• [Given request 1]
Answer these questions from the on-prem piece below:
(a) What phone did the writer still have when starting out in IT?
(b) What kind of company was the writer working at?
(c) What band's T-shirt did the writer wear when pulling the call recording server out of the rack?

I’ve loved on-prem. I’ve distrusted cloud. I’ve defended both in pub debates. The answer isn’t emotional — it’s about workload, economics, and operational maturity.
Why I’m writing this
When I started in IT, everything was on-prem.
I still had a Motorola Razer.
(I still loved that phone.)
I was working at a power company, supporting the systems I’d been assigned, and at weekends flying around Europe playing gigs. I was away on holiday when one of my favourite bosses — someone I learned a lot from — reassigned some systems.
I came into work and JD said, in a teasing manner:
“Unlucky Winty, you got call recording and telephony.”
At the time, I felt a bit sidelined.
Turns out, I’d lucked out.
What On-Prem Really Meant Back Then
The company had built a fully bespoke system for recording screens and matching phone calls.
This wasn’t abstract infrastructure.
This was:
- Physical wire tapping in comms rooms across call centres
- Racks of call recording servers
- Storage arrays blinking away
- Patch panels, strip lighting, cold air
If someone in Aspect messed about with equipment, I’d often be the they would just plug in the taps in any old order.
And I loved it.
Rocking up in a Napalm Death T-shirt, pulling the call recording server out of the rack, tracing wire taps, test calling lines — it felt real. You could see it. Touch it. Hear it.
Those rooms were huge. Clean. Almost theatrical.

• [Given request 2]
Reproduce the records below word for word, starting at their first line and ending with the line that contains "point(196,120)".

[Extracted data entries]
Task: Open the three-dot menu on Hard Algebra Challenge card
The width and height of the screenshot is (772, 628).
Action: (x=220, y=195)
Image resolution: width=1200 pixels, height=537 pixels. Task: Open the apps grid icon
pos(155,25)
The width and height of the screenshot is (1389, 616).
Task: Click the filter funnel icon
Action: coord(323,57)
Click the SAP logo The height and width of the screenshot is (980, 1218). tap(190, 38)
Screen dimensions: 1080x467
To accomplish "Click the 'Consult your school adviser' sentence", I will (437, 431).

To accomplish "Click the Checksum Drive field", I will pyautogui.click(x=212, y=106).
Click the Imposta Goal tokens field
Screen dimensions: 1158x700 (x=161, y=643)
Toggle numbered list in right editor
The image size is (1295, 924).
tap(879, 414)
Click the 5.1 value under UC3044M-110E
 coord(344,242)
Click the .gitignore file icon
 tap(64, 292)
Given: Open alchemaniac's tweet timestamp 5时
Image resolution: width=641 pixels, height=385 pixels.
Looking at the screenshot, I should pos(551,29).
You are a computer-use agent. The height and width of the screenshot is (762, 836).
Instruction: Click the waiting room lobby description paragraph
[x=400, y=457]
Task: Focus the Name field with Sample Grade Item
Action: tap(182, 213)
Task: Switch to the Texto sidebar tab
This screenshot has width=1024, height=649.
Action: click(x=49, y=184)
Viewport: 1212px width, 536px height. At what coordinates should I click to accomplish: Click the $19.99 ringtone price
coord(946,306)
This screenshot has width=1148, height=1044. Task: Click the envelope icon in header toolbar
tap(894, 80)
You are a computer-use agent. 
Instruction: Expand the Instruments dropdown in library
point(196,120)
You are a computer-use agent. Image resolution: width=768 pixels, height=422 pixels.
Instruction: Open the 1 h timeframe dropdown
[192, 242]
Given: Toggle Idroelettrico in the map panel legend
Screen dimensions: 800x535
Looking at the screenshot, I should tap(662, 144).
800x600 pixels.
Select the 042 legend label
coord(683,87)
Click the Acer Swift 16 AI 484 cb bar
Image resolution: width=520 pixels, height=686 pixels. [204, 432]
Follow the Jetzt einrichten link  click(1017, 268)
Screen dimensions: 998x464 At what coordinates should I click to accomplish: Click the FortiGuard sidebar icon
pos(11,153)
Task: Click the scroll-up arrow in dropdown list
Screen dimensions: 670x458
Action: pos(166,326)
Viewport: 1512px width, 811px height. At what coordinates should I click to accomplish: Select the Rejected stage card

• [Solution 1]
(a) A Motorola Razer.
(b) A power company.
(c) Napalm Death.

• [Solution 2]
Task: Open the three-dot menu on Hard Algebra Challenge card
The width and height of the screenshot is (772, 628).
Action: (x=220, y=195)
Image resolution: width=1200 pixels, height=537 pixels. Task: Open the apps grid icon
pos(155,25)
The width and height of the screenshot is (1389, 616).
Task: Click the filter funnel icon
Action: coord(323,57)
Click the SAP logo The height and width of the screenshot is (980, 1218). tap(190, 38)
Screen dimensions: 1080x467
To accomplish "Click the 'Consult your school adviser' sentence", I will (437, 431).

To accomplish "Click the Checksum Drive field", I will pyautogui.click(x=212, y=106).
Click the Imposta Goal tokens field
Screen dimensions: 1158x700 (x=161, y=643)
Toggle numbered list in right editor
The image size is (1295, 924).
tap(879, 414)
Click the 5.1 value under UC3044M-110E
 coord(344,242)
Click the .gitignore file icon
 tap(64, 292)
Given: Open alchemaniac's tweet timestamp 5时
Image resolution: width=641 pixels, height=385 pixels.
Looking at the screenshot, I should pos(551,29).
You are a computer-use agent. The height and width of the screenshot is (762, 836).
Instruction: Click the waiting room lobby description paragraph
[x=400, y=457]
Task: Focus the Name field with Sample Grade Item
Action: tap(182, 213)
Task: Switch to the Texto sidebar tab
This screenshot has width=1024, height=649.
Action: click(x=49, y=184)
Viewport: 1212px width, 536px height. At what coordinates should I click to accomplish: Click the $19.99 ringtone price
coord(946,306)
This screenshot has width=1148, height=1044. Task: Click the envelope icon in header toolbar
tap(894, 80)
You are a computer-use agent. 
Instruction: Expand the Instruments dropdown in library
point(196,120)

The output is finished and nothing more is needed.